Pour les enseignants, l’enjeu est double : repérer et encourager les talents sans préjugé, et préparer l’ensemble des élèves à l’oral avec la même intensité. La formation des jurys évoquée par les écoles fait écho à une vigilance que beaucoup de professeurs cultivent déjà : évaluer la pensée mathématique, pas la personne. Pour celles et ceux qui guident leurs élèves vers le concours Centrale-Supélec, c’est l’occasion de rappeler que l’excellence n’a pas de genre.


Nos recommandations

Chez Excellence Maths, nous saluons une initiative équilibrée, qui cible la fiabilité de l’évaluation sans toucher au niveau d’exigence. C’est la bonne approche. Mais ne perdons pas de vue l’essentiel : aucune réforme des jurys ne remplacera jamais le travail acharné qui sépare un candidat admis d’un candidat recalé.
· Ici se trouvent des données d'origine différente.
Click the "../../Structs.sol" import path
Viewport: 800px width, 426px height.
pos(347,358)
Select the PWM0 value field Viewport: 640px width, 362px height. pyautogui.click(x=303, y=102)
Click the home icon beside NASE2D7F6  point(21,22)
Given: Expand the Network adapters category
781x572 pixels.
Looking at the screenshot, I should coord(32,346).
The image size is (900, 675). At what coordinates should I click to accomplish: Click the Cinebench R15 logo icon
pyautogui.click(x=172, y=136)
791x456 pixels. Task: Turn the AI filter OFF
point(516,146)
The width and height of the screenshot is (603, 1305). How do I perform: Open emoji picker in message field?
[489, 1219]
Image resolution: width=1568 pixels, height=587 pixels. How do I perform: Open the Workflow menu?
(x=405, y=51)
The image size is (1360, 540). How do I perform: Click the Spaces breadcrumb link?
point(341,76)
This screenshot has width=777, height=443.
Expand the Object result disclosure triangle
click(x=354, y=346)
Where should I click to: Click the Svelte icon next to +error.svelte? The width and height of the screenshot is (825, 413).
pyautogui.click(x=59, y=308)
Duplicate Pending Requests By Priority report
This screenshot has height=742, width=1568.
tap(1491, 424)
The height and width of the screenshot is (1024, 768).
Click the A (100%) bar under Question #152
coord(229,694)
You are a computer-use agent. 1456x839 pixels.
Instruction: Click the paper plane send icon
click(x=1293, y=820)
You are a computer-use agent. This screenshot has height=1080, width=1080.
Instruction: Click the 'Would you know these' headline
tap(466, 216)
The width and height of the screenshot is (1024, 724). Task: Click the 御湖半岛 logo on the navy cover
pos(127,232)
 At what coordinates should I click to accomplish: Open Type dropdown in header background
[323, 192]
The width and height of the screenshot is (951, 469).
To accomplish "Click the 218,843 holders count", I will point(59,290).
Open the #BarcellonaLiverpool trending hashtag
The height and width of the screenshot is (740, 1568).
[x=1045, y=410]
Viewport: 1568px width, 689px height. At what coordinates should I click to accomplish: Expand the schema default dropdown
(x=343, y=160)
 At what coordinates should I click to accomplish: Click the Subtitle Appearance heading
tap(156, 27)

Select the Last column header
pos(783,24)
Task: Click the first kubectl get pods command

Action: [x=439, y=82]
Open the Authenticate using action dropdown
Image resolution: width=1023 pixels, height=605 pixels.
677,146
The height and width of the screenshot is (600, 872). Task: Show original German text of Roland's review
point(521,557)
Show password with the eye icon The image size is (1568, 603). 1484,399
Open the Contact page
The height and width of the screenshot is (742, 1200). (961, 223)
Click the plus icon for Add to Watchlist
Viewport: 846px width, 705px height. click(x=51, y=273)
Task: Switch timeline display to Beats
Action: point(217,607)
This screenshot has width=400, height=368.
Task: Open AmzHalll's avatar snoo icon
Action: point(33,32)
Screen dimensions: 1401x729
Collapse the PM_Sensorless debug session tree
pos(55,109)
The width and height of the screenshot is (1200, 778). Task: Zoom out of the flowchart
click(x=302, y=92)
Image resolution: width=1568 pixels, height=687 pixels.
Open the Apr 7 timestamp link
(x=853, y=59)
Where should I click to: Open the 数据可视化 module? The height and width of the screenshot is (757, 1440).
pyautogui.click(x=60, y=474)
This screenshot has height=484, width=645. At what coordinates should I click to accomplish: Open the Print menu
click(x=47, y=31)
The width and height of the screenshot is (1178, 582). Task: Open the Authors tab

Voici notre position en trois points concrets :

  • Mise tout sur ton niveau réel. Que tu sois une candidate ou un candidat, ta meilleure protection contre tout aléa, c’est un niveau qui ne laisse aucune place au doute. Un raisonnement maîtrisé, une copie claire, une prestation orale assurée : voilà ce qui décide. Construis ta progression sur les annales corrigées, étape par étape.
  • Ne t’autocensure jamais. Si tu hésites à viser l’X, une ENS ou Centrale parce que « ce n’est pas pour les gens comme moi », interroge cette croyance. Ces écoles cherchent des esprits scientifiques rigoureux et travailleurs, point. Le classement des prépas et des écoles ne sélectionne ni par genre ni par origine, mais par résultats.
  • Travaille l’oral autant que l’écrit. C’est l’étape où se concentre l’attention des écoles, et c’est aussi celle que beaucoup négligent. L’oral se prépare : posture, gestion du tableau, verbalisation du raisonnement. Entraîne-toi en conditions réelles le plus tôt possible.

L’alliance ENS–Polytechnique–Centrale-Supélec de 2026 est une bonne nouvelle pour l’équité de nos concours scientifiques. Elle ne dispense personne du seul vrai sésame : la maîtrise des maths. C’est là-dessus que nous t’accompagnons, sans relâche et sans concession sur l’exigence.